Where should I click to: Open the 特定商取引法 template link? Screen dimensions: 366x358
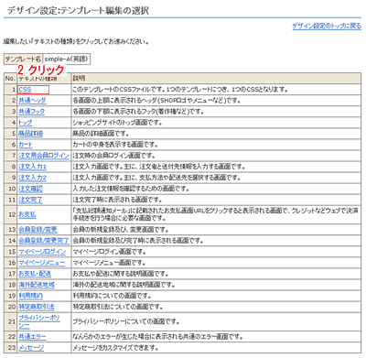37,307
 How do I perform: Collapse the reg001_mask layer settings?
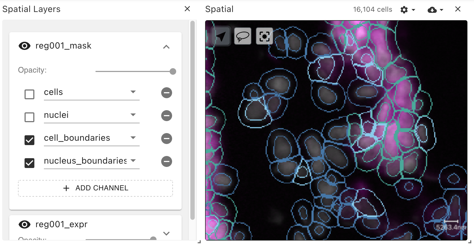pos(166,47)
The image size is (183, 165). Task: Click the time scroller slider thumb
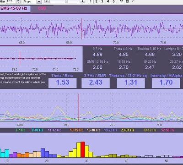(66, 1)
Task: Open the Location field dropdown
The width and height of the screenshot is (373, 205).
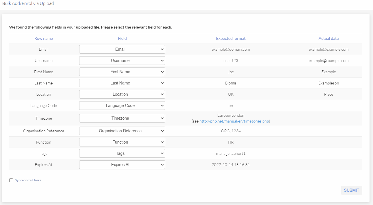Action: [122, 94]
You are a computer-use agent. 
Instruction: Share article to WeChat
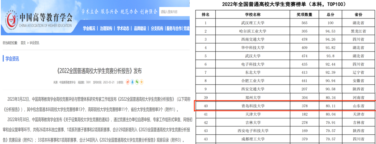(137, 82)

........

▶ _Task item_
Write out exactly the lines that run from the one containing "How do I perform: Collapse" to the last line of the entries above, both ends kept, pictures left out.

▶ _Exercise answer_
 How do I perform: Collapse the reg001_mask layer settings?
pos(166,47)
The image size is (183, 165). Task: Click the time scroller slider thumb
(66, 1)
Task: Open the Location field dropdown
The width and height of the screenshot is (373, 205).
Action: [122, 94]
You are a computer-use agent. 
Instruction: Share article to WeChat
(137, 82)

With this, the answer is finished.